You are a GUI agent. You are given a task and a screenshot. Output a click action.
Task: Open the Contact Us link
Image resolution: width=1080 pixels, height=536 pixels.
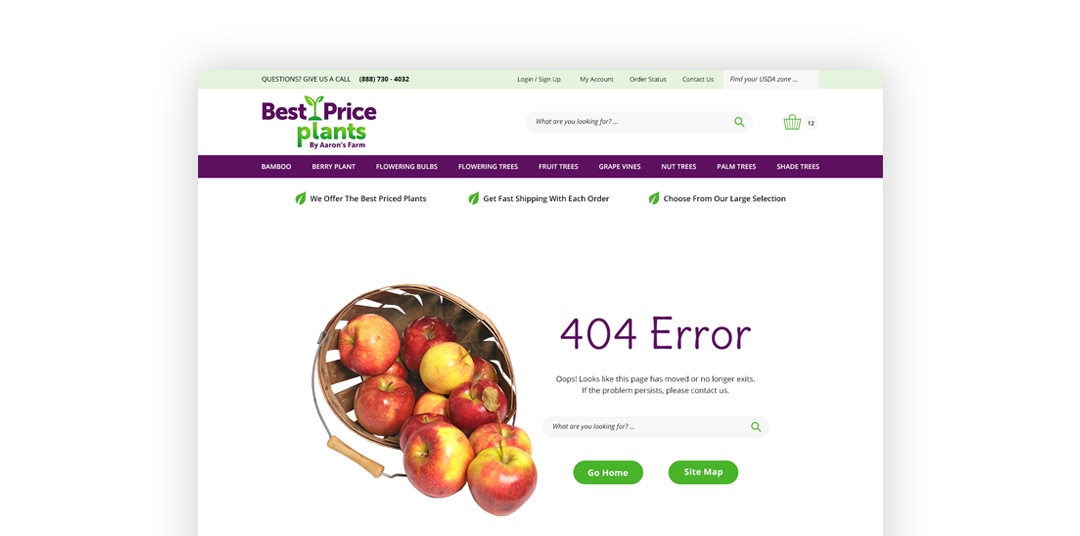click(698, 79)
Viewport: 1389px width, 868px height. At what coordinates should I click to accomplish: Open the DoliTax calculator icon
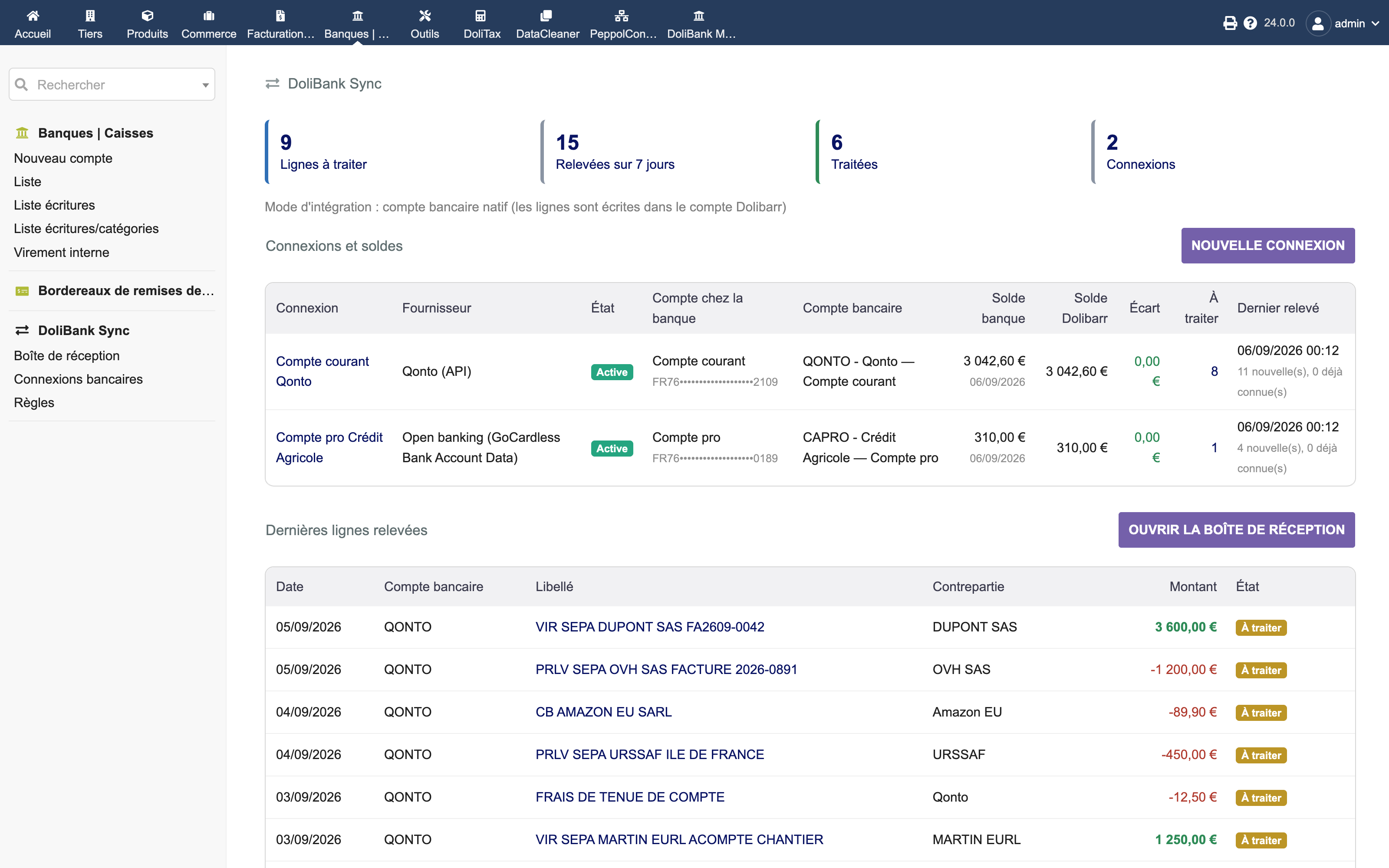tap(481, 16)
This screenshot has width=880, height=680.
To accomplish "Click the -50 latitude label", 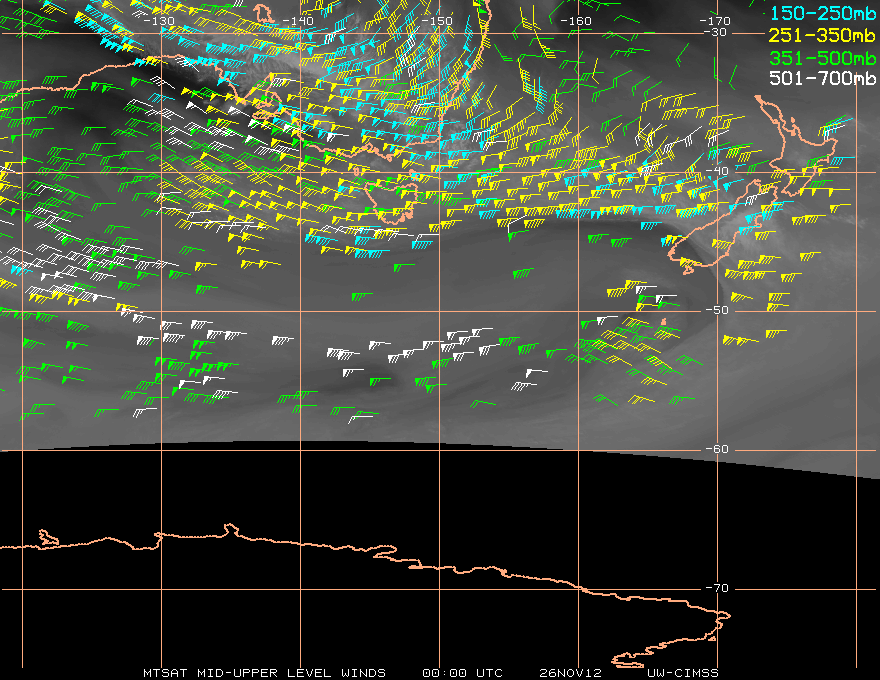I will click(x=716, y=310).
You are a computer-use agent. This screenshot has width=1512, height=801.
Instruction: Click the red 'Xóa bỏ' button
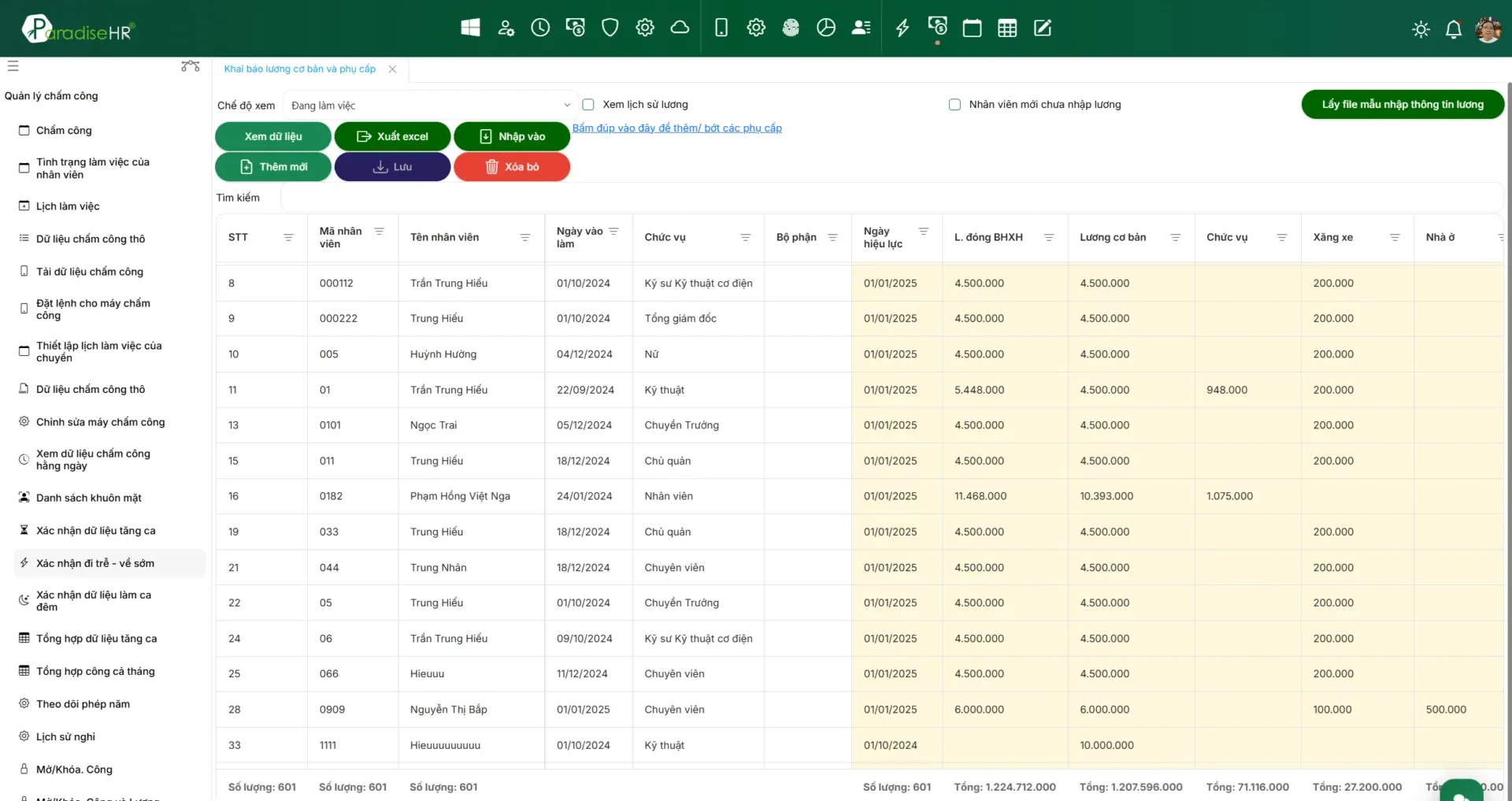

* **TASK DETAILS**: From the records above, copy every line that includes the word "This".

* **TASK RESPONSE**:
This screenshot has width=880, height=680.
You are a computer-use agent. This screenshot has width=1512, height=801.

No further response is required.